The APH Barr Library supports research initiatives at APH, while the Migel Library is the largest collection of nonmedical information related to blindness in the world. Although the collections do not circulate, arrangements can be made to use the materials on site. In addition, an ongoing digitization effort means APH will continue to make materials available through the online catalog at http://migel.aph.org.
Two of the many "Treasures from the APH Libraries" are described below.
From the Migel Library: The Industrial Home for the Blind, Light Buoy Industries
More than a book, this is a professionally bound photo album containing twenty-five 8x10 photographs. On the back of each photo-page is a typewritten index card describing the subject of the photo. The album begins with a history of the buildings that have housed the Industrial Home for the Blind. The last of these shows the "new Home and Factory Building...Completed January 1st, 1928." Items produced by Light Buoy Industries are documented, including brooms, woven and upholstered seating, woven rugs, and the "famous" Light Buoy Saddle Mop and Best by Test Mop, both invented by blind men. The real treasure of the album is the unique perspective it gives of the work day at the Industrial Home. One photo shows workers in the smoking room at break time, while someone reads a newspaper aloud from the corner of the room. Another shows the dining room in use at lunch. The album is a rich, unique document of an important organization.
According to 100 Years of Miracles, the Industrial Home for the Blind was founded in 1893 with the motto "Helping the Blind to Help Themselves." When founder Eben Monford passed away in 1928 (the approximate time that this album was complied,) more than 600 people who were blind were a part of IHB. The Industrial Home for the Blind went through a change in name and programming in 1985, when it became Helen Keller Services for the Blind.
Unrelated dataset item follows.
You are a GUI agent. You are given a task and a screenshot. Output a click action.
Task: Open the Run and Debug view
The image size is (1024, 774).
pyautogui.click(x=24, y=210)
The Migel Library holds several other publications from IHB, including many annual reports.
From the Barr Library: The Age of Spiritual Machines
Kurzweil, Ray. The age of spiritual machines: when computers exceed human intelligence, New York: Viking, 1999.
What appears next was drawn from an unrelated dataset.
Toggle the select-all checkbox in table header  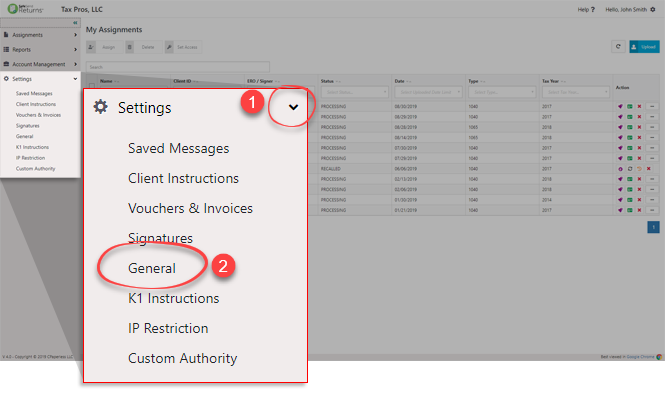coord(92,86)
Everyone has heard of Kurzweil in the context of Optical Character Recognition (OCR) and text to speech. This title, however, presents his philosophical and futurist side. He uses the framework of conversations with Molly, his "every person," to explain technological concepts and predict their evolution and effect on society. Although not all of his predictions have come to pass in the time frames he predicts, he was absolutely on track about the current pervasiveness of the digital world and networking connections, as well as life improving applications of technology.